You and your team may be tempted to cut corners, but it can look unprofessional and can cause further harm to an unengaged audience, or worse yet turn off potential new clients that are shopping around. Going cheap on your marketing presence is not a good look in any market, but it’s a signal something is wrong in a down market.
Examples of cutting corners with content
- Tasking your assistant to make quick, low-engagement content when it is not their specialty
- Using stock photos that are not only obviously stock, but also not diversity-friendly
- Using only free content
- Quickly writing listing descriptions that are riddled with spelling errors, using all caps and that include potential fair housing violations; these do not reflect your listing or your business in the best light
- Failing to advertise or announce an open house in advance
- Not taking the time to listen to your marketing team about improvements
- Not reviewing analytics or understanding website traffic
- Mistaking leads and referrals as the only metric for effective engagement
- Having broken links on ads you build yourself
- Comparing your current budget and content plan to an agent or team that has a budget 3X yours and asking your marketing team to create similar results
- Giving a higher priority to junk food or vanity content than to content that can engage the audience
- Suddenly jamming all social networks with too many low-value messages, which can be confusing and annoying
Longer days on market mean that your listing will need stronger resources and collateral to sell, not DIY content.

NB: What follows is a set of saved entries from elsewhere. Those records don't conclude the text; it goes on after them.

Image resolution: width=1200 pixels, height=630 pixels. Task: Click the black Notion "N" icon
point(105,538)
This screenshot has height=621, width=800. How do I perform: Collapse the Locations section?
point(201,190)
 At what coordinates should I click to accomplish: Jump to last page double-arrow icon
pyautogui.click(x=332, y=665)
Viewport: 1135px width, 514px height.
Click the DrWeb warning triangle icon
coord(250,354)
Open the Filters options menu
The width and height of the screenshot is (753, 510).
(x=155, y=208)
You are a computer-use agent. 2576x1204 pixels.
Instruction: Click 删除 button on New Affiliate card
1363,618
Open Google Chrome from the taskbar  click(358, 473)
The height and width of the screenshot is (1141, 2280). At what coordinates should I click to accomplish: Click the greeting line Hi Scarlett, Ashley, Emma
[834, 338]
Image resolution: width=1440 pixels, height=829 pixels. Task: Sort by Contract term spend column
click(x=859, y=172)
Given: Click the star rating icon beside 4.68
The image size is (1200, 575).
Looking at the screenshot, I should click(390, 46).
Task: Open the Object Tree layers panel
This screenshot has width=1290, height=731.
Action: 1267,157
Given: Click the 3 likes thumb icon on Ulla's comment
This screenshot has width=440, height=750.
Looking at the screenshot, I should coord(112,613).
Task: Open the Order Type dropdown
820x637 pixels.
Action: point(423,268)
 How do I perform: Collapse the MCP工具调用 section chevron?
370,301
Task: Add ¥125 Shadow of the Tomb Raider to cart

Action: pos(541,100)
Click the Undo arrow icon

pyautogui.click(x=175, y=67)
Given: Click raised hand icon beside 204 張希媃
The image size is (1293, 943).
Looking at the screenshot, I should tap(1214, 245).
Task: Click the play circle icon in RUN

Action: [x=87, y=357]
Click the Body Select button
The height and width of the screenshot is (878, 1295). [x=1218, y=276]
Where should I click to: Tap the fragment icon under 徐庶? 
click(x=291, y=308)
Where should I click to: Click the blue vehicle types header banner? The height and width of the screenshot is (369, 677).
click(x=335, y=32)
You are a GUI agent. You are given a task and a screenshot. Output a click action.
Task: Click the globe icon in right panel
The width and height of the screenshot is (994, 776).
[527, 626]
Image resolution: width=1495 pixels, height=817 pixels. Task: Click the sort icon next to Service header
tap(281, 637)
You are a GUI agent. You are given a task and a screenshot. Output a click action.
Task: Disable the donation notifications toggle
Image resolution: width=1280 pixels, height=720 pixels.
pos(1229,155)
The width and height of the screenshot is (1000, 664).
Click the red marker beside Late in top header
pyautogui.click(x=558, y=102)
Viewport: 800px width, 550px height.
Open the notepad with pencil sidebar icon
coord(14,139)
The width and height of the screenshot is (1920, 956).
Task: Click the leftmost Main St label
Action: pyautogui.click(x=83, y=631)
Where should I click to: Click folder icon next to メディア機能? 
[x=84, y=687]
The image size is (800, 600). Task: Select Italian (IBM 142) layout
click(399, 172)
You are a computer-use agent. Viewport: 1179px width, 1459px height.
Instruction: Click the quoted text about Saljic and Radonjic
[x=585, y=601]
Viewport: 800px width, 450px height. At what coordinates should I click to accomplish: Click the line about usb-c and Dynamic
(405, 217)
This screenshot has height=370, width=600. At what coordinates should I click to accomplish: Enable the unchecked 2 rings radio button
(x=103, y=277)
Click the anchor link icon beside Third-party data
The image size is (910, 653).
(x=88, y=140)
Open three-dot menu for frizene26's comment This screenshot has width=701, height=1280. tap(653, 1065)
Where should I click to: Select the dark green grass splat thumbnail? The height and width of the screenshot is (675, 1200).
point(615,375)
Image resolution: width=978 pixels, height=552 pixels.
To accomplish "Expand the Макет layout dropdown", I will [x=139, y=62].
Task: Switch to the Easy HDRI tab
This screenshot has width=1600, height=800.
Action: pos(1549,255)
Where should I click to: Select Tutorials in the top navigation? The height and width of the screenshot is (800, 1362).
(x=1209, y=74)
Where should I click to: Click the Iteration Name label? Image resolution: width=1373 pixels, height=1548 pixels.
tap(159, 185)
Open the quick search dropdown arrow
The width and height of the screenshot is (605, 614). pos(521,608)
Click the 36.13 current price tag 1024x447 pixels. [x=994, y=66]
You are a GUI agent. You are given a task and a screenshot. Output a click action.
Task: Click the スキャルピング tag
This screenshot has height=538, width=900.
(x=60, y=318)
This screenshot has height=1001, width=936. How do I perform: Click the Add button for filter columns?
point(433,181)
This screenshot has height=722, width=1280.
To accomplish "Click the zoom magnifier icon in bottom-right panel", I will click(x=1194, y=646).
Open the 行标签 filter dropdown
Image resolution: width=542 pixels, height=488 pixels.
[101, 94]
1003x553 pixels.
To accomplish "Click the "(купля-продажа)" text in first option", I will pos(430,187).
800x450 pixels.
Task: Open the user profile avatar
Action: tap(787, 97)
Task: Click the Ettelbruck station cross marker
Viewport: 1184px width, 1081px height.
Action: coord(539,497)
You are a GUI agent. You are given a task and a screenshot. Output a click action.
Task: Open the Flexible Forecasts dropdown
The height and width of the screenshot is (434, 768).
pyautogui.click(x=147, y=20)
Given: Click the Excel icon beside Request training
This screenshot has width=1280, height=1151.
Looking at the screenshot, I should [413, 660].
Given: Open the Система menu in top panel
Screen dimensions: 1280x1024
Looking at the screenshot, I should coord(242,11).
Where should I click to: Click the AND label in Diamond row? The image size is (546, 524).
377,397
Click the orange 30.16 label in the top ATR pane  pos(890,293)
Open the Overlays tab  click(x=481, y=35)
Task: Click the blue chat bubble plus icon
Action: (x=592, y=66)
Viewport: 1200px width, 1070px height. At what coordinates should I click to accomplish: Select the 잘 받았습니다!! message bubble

You may need to work out a smaller package with your professional photographer, but don’t be tempted to go into the listing with your smartphone and DIY it. Consumers and your competition will know.
Burnout warning
If you cut staff and put more marketing tasks on untrained agents on your team, this can backfire. If brand consistency, monitoring and content creation are important to your business, you need someone with a dedicated focus on it.
Even independent contractors need guidance and assistance using brand kits and marketing collateral. If you cut corners and cut staff the “weight of the work” will be shifted elsewhere.
Business building tip
Put your energy and attention into one solid marketing message a week if you are short on time, cash and energy. Building content takes time and practice. Make sure it is the best quality you can provide for your brand and your customers. The key here is to understand the lifecycle of content.
Content is created, and then it is posted to perform. If all of your investment is in the lead-up and not the follow-through, the content cycle will always be broken.
Pay attention
Someone has to be paying attention to ads, Google Alerts, customer reviews, engagement and commenting on your marketing. Hackers, spammers, trolls, and just bored commenters can wreck a very expensive marketing effort with a few keystrokes.
Burnout warning
Make sure to either monitor the ads yourself or have clear boundaries about how and when another individual is monitoring your content. Babysitting ads is serious business and if you don’t want to burn out your already overburdened assistant make sure you have a flexible plan in place.
Business building tip
Housing ads are very sensitive and often face rejections. Use a pro to help you build ads and make sure your broker takes a look at any advertising before you put a budget behind it.
Make sure you are using fewer graphics, less text and avoid using any copyrighted music. If you need affordable pre-built ads, Homesnap and Back At You Media are my two favorite budget-friendly and Realtor-specific tools that have consistent and measurable results.
What the heck is going on out there?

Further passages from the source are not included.